Richard Brody in The New Yorker, "Terrence Malick's Metaphysical Journey into Nature":
It’s a sort of vast and visually overwhelming nature documentary, albeit with brief acted sequences, and, as such, it’s an easy film to parody and to mock—say, as the Terrence Malick Science-Wonder Visual Encyclopedia, or “The Tree of Life” with the funny bits cut out. But that’s true of any intensely serious work of art. “Voyage of Time” inhabits a rarefied plane of thought, detached from the practicalities of daily life, that leave it open to a facile and utterly unjustified dismissal, given the breathtaking intensity of its stylistic unity and the immediate, firsthand force of its philosophical reflections.

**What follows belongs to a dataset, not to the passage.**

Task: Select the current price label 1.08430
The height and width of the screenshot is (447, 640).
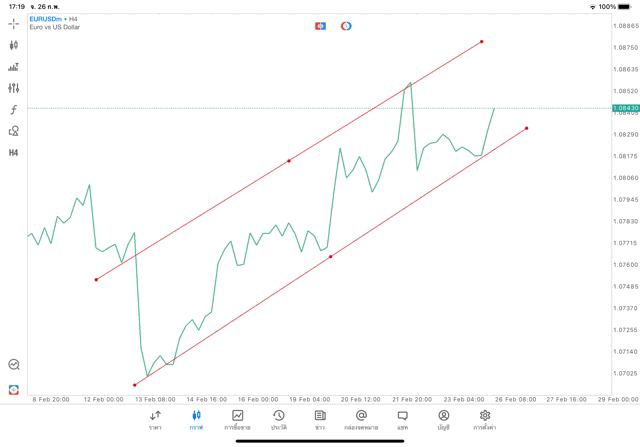Action: 625,107
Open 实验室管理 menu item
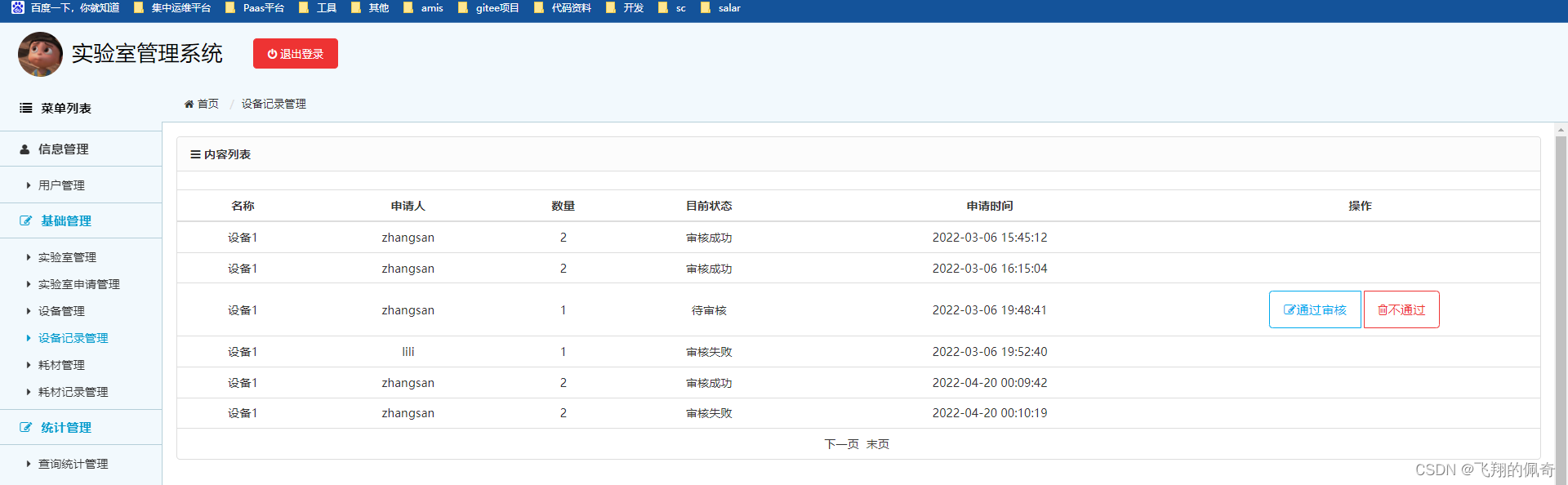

“Voyage of Time” is, as its title suggests, a sort of cinematic cosmogony, a lyrical collage that looks at a broad spectrum of natural phenomena artistically and imaginatively. In “The Tree of Life,” macroscopic and telescopic images as well as C.G.I. reconstructions of prehistoric times recapture the wonder of a childhood contemplation of science, as inspired by the popular-science books of Malick’s own youth. “Voyage of Time,” working with similar images, recomposes them to an altogether different, yet crucially related, purpose: it seeks the very source of that wonder not in the child’s imagination but in the essence of nature, in the fundamental building blocks of the universe itself.
Sounds like what Disney was up to in (parts of) Fantasia. See my working paper: Walt Disney's Fantasia: The Cosmos and the Mind in Two Hours.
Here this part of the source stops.